This work is just a proof of concept, but it’s a step in a particular direction. As part of previous work with Fastly, we enabled the SpiderMonkey JavaScript engine to run on top of WebAssembly. When combined with pre-initialization via Wizer, you end up with a system that can start in microseconds: fast enough to instantiate a fresh, shared-nothing module on every HTTP request, for example.

The SpiderMonkey-on-WASI work left out JIT compilation, though, because, you know, WebAssembly doesn’t support JIT compilation. JavaScript code actually ran via the C++ bytecode interpreter. But as we just found out, actually you can compile the bytecode: just-in-time, but at a different time-scale. What if you took a SpiderMonkey interpreter, pre-generated WebAssembly code for a user’s JavaScript file, and then combined them into a single freeze-dried WebAssembly module via Wizer? You get the benefits of fast startup while also getting decent baseline performance. There are many engineering considerations here, but as part of work sponsored by Shopify, we have made good progress in this regard; details in another missive.
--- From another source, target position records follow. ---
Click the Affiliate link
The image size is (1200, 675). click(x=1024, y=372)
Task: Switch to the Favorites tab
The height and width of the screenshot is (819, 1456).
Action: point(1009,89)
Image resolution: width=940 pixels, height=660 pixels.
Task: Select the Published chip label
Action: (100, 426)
I think a kind of “offline JIT” has a lot of value for deployment environments like Shopify’s and Fastly’s, and you don’t have to limit yourself to “total” optimizations: you can still collect and incorporate type feedback, and you get the benefit of taking advantage of adaptive optimization without having to actually run the JIT compiler at run-time.

But if we think of more traditional “online JIT” use cases, it’s clear that relying on host JIT capabilities, while a good MVP, is not optimal. For one, you would like to be able to freely emit direct calls from generated code to existing code, instead of having to call indirectly or via imports. I think it still might make sense to have a language run-time express its generated code in the form of a WebAssembly module, though really you might want native support for compiling that code (asynchronously) from within WebAssembly itself, without calling out to a run-time. Most people I have talked to that work on WebAssembly implementations in JS engines believe that a JIT proposal will come some day, but it’s good to know that we don’t have to wait for it to start generating code and taking advantage of it.

& out

If you want to play around with the demo, do take a look at the wasm-jit Github project; it’s fun stuff. Happy hacking, and until next time!